In the first reading we have a song of celebration, of gratitude for God’s saving action. The second reading compares Jesus to the Jewish high priest, able to act with pity because he knows weakness in himself. Finally, in Mark’s Gospel we have one of the many stories of Jesus’s cures, his response to the plea of a blind man.
Here’s a contemporary story about blindness. I worked with teenagers who were blind, introducing them to all kinds of experiences about pioneering on the Oregon Trail. In one experience, an expert was supposedly telling the kids about how covered wagons were built. We discovered, however, that the man was actually telling the teens that their blindness was a tragedy, and that they should be praying for a miraculous cure.
Our staff hurried the man on his way and apologized to the kids for having to sit through such an inappropriate conversation. The youngsters had the most unexpected responses. First, they told us matter of factly that people talk to them that way all the time — most people think that being blind is a tragedy and that praying for a miracle is a normal, even necessary response to blindness.

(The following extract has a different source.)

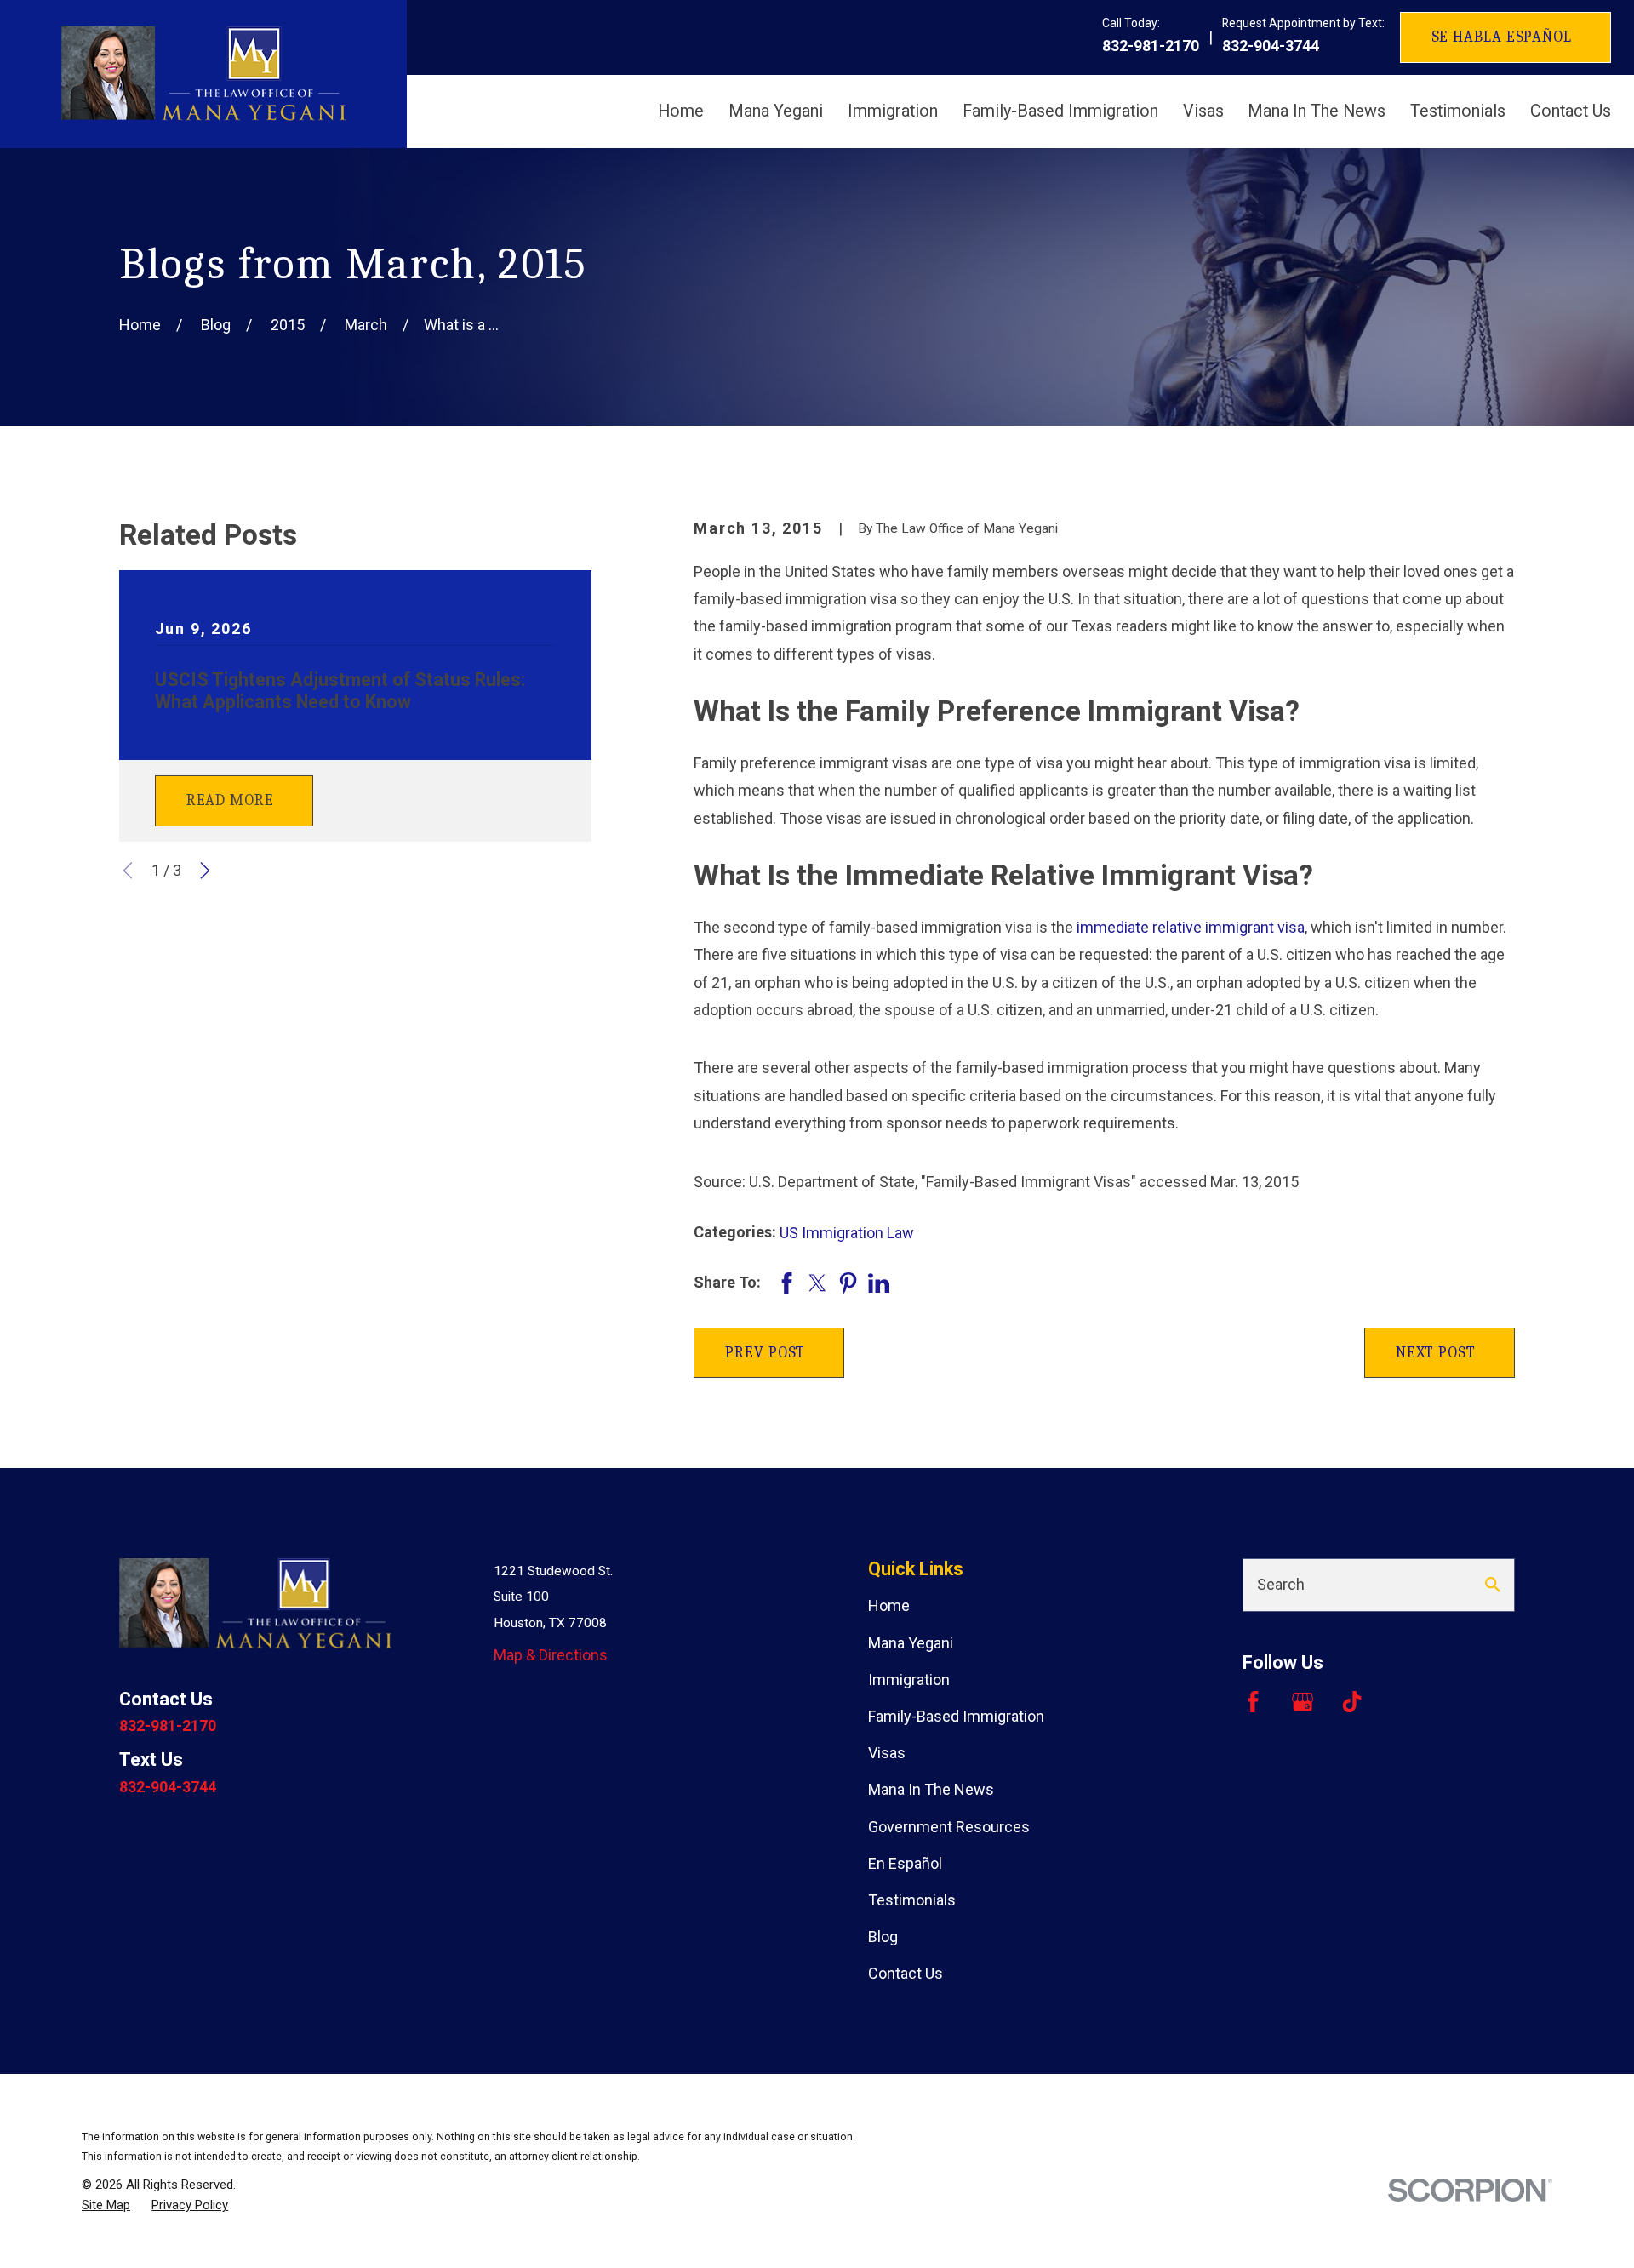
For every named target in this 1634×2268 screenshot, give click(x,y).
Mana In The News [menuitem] (1316, 111)
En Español (905, 1863)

As we talked further, I asked them, “If you could have a miracle, would you ask to see?” And again their answers really surprised us. First of all, many just shrugged their shoulders. I didn’t know if it was because they didn’t believe in miracles or perhaps being able to see after years of blindness seemed as much a problem as a blessing.
I remember, especially the response of Nehemiah, whose eyes had been removed during a babyhood disease. Nehemiah lifted his head with his glass eyes shining, and said, “Frankly, I’d like to see sometimes, and not see at other times.”
Juxtapose the blind teens’ reactions with today’s first reading about God’s saving action. The students’ various opinions raise interesting questions about what is important, what does God’s saving action look like, what inspires our gratitude?
The reading from the epistle to the Hebrews notes that it was through being an imperfect human that Jesus learned compassion. It was God’s call that made him a savior. The teens weren’t too sure their blindness was a tragedy; maybe it was an imperfection teaching them compassion. One Native American suggested to the youngsters that their blindness was like the dark of the kiva or the sweat lodge — a darkness that helped them find the light within themselves.
With the blind students’ experience in mind, look again at Mark’s Gospel account. A blind man asks, “Lord, that I may see,” and Jesus grants his request. Are blindness and vision opposites? What did the blind man want when he asked “to see?” Are there improvements in our vision that come to us not as miracles but as the result of our human imperfections? What miracle of sight will you or I ask for?
Lord, that we may see our humanity in our enemy’s weakness.
Lord, that visions of goodness may blind us to appearances.
Lord, that we may see you, acting with love in this present moment.